*DATASET RECORDS*:
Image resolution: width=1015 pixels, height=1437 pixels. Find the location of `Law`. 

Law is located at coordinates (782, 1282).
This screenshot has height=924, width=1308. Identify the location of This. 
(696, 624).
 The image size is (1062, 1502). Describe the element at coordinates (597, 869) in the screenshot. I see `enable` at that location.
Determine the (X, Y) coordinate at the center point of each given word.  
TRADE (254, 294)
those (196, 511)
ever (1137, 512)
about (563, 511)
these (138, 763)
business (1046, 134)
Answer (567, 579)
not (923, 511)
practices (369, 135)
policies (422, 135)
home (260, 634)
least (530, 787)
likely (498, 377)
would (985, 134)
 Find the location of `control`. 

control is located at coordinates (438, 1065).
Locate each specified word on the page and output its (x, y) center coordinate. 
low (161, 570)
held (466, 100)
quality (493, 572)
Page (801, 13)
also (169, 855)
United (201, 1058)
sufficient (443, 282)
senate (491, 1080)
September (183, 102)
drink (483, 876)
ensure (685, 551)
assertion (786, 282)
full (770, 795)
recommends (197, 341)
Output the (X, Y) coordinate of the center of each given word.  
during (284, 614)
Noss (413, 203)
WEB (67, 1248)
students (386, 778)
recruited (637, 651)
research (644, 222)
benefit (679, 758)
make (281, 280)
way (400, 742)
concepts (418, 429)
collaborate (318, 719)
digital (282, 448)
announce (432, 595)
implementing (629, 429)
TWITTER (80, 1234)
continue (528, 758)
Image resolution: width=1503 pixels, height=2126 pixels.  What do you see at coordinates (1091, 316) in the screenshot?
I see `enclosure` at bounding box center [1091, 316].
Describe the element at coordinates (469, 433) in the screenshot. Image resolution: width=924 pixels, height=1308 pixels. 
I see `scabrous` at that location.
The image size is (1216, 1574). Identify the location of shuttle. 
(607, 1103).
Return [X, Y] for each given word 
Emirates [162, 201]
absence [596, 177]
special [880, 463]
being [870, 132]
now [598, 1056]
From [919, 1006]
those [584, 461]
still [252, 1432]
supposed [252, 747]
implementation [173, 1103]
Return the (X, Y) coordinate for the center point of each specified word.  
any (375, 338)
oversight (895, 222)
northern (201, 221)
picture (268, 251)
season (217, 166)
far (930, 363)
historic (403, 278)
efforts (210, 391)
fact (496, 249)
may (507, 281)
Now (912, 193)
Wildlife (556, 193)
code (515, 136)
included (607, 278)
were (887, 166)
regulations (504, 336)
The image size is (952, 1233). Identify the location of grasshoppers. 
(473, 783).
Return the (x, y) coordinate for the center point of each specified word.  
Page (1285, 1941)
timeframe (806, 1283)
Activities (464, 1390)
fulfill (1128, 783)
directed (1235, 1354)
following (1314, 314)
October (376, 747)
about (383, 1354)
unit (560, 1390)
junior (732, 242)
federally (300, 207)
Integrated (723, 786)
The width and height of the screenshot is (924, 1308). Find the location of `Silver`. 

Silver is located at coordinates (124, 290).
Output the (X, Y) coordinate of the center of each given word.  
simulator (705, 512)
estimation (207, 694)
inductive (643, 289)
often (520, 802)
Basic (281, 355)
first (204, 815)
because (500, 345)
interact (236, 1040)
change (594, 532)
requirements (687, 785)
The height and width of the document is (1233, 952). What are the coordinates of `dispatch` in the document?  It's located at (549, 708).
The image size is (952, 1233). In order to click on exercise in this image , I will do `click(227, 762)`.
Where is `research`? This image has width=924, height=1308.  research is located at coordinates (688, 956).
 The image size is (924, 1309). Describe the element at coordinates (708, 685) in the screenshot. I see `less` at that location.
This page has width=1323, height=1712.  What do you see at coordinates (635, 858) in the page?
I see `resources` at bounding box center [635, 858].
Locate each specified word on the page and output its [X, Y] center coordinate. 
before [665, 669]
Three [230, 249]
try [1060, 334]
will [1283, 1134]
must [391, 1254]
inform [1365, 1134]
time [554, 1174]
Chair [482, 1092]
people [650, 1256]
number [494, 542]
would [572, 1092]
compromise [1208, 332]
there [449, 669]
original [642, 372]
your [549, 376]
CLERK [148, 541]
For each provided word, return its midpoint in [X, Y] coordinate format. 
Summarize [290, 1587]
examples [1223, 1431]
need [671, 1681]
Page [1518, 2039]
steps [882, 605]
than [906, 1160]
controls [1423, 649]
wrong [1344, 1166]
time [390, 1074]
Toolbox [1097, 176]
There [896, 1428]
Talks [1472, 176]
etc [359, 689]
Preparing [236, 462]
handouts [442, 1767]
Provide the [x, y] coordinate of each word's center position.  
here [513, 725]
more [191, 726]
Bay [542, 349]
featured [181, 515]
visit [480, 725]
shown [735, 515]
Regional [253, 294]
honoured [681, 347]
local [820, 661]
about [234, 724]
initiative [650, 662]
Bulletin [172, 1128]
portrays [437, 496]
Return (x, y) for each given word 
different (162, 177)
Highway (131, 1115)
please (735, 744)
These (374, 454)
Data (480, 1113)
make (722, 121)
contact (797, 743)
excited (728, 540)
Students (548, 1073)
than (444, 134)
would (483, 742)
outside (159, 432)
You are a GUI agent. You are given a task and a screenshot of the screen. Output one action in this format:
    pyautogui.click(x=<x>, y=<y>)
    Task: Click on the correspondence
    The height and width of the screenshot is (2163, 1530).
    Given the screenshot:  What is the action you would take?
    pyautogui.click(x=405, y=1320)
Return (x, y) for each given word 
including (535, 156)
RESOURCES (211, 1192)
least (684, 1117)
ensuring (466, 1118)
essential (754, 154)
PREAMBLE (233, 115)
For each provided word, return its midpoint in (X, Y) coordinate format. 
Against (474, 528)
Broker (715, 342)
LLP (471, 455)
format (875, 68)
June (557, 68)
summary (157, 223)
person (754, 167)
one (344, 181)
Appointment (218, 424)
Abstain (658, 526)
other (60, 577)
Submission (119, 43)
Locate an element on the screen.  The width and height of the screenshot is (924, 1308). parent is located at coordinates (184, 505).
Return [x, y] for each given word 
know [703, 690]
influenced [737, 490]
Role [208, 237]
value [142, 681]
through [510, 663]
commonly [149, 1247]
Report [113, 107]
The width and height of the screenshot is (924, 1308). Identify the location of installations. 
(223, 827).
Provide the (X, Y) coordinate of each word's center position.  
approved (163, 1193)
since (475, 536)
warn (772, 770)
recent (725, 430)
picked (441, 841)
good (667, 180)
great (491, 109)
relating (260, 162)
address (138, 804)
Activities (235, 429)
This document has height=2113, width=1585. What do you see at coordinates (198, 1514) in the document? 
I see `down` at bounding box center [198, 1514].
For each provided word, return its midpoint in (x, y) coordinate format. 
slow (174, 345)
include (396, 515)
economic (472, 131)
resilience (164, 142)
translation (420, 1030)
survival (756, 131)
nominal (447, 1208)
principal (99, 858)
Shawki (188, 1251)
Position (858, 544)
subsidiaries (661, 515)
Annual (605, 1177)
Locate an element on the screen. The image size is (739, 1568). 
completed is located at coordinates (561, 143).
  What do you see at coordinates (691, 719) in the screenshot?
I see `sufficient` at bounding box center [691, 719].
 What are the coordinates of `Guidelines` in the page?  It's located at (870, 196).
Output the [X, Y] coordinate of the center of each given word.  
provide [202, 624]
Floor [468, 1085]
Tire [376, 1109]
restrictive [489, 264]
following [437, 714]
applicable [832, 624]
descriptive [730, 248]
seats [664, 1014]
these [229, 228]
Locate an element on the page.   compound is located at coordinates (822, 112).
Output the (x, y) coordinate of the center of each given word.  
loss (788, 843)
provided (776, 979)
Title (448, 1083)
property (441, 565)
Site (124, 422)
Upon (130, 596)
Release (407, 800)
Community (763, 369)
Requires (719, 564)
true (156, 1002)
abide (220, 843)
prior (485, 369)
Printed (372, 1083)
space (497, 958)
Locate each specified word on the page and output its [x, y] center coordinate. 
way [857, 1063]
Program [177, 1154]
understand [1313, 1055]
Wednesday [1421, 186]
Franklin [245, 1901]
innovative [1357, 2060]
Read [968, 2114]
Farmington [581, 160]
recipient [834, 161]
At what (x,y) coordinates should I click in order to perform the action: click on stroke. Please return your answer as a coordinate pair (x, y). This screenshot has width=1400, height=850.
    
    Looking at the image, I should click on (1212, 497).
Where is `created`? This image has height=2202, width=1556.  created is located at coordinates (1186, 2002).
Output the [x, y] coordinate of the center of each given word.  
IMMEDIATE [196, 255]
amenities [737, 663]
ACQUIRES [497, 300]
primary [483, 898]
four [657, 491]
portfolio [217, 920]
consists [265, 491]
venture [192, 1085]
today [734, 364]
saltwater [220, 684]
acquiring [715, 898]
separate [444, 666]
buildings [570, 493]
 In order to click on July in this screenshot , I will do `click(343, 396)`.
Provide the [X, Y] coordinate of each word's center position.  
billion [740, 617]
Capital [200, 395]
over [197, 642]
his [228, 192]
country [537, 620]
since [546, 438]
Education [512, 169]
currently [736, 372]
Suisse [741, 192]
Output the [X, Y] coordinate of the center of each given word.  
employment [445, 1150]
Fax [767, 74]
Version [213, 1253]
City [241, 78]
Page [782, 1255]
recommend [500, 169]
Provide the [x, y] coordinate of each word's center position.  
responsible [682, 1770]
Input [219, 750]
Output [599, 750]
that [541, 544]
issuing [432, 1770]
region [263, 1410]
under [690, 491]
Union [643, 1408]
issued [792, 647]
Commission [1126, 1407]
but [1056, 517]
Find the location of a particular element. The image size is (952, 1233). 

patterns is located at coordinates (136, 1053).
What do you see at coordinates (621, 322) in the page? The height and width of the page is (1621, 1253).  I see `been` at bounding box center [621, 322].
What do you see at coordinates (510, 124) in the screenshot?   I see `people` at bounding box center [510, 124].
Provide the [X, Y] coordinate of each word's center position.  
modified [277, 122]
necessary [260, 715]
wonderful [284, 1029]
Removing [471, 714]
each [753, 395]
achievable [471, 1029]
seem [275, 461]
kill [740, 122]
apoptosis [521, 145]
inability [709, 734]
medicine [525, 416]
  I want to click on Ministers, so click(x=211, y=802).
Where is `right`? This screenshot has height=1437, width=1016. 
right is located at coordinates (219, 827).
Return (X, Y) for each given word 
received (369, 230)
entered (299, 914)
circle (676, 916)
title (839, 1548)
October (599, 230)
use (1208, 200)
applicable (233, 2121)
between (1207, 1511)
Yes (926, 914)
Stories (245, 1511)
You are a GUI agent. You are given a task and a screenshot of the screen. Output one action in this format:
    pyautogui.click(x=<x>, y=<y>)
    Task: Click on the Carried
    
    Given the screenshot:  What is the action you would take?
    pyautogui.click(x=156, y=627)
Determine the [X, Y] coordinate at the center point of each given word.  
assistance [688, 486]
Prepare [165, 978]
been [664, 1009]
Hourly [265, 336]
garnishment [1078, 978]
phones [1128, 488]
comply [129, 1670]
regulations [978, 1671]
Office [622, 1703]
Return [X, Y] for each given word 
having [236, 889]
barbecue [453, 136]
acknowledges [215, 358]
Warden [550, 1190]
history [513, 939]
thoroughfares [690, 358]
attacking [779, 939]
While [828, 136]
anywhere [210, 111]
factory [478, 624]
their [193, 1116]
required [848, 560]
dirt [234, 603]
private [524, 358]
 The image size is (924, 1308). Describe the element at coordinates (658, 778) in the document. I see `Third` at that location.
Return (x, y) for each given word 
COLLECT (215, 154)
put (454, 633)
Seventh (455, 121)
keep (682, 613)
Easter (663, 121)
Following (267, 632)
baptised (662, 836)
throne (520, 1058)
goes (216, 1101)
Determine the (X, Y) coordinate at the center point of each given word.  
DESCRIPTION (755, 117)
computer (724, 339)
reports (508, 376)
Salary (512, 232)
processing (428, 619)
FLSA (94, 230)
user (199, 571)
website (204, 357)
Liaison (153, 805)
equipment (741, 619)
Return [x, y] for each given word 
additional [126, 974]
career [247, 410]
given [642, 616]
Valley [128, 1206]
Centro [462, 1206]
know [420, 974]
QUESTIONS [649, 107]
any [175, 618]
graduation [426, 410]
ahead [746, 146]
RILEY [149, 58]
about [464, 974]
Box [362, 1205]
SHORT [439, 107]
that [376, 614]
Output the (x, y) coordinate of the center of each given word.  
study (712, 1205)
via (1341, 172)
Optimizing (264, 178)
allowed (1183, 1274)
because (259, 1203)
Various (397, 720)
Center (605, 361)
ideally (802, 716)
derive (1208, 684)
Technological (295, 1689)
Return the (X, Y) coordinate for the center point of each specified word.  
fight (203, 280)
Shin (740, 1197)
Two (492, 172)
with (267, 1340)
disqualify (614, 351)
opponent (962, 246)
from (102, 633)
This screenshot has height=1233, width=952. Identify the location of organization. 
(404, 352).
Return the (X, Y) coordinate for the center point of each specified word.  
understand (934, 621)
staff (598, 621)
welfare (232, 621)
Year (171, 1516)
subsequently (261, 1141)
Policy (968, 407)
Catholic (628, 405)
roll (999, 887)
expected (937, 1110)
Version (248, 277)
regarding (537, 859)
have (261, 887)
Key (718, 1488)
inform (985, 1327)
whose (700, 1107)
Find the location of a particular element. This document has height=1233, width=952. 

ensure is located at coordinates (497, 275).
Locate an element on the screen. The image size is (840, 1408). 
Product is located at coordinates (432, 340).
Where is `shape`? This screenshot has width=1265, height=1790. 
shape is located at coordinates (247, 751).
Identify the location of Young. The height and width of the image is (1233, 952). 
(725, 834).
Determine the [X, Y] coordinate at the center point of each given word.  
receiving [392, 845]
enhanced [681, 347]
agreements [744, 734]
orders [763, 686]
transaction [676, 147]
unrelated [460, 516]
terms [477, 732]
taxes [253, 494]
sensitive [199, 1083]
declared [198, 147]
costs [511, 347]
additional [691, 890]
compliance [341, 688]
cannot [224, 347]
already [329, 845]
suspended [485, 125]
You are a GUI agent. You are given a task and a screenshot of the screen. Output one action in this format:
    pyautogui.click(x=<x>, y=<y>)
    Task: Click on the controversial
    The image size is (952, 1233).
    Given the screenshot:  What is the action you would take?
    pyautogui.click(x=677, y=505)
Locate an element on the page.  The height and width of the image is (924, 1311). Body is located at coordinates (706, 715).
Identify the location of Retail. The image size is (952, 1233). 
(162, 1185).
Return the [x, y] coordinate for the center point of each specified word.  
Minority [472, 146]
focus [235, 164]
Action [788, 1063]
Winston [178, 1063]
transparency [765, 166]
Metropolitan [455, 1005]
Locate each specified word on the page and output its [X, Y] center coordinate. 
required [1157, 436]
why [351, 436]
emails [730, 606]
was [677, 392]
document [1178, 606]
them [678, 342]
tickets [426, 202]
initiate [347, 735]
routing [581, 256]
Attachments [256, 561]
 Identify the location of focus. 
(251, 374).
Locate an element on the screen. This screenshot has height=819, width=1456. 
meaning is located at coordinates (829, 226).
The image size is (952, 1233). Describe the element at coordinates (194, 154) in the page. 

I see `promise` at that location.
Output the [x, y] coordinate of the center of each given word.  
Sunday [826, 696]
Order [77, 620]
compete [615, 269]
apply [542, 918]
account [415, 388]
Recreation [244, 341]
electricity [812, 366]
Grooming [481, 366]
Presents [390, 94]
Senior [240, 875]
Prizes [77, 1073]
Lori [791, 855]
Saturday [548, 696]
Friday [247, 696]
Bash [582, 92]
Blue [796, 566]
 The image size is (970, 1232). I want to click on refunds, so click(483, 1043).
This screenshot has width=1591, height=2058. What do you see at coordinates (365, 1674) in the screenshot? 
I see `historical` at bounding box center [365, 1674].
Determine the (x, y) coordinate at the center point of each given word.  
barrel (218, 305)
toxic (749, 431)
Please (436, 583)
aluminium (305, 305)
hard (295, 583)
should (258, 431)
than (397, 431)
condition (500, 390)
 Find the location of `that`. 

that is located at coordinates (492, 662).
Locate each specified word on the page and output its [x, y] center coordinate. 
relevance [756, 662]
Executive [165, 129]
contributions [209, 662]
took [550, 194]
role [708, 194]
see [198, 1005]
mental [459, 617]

*TASK STATEMENT*: Reproduce verbatim every line from the first one through the line containing "United (201, 1058)", including both of those lines.

*REPLY TO THE EXERCISE*:
Image resolution: width=1015 pixels, height=1437 pixels. Find the location of `Law`. 

Law is located at coordinates (782, 1282).
This screenshot has height=924, width=1308. Identify the location of This. 
(696, 624).
 The image size is (1062, 1502). Describe the element at coordinates (597, 869) in the screenshot. I see `enable` at that location.
Determine the (X, Y) coordinate at the center point of each given word.  
TRADE (254, 294)
those (196, 511)
ever (1137, 512)
about (563, 511)
these (138, 763)
business (1046, 134)
Answer (567, 579)
not (923, 511)
practices (369, 135)
policies (422, 135)
home (260, 634)
least (530, 787)
likely (498, 377)
would (985, 134)
 Find the location of `control`. 

control is located at coordinates (438, 1065).
Locate each specified word on the page and output its (x, y) center coordinate. 
low (161, 570)
held (466, 100)
quality (493, 572)
Page (801, 13)
also (169, 855)
United (201, 1058)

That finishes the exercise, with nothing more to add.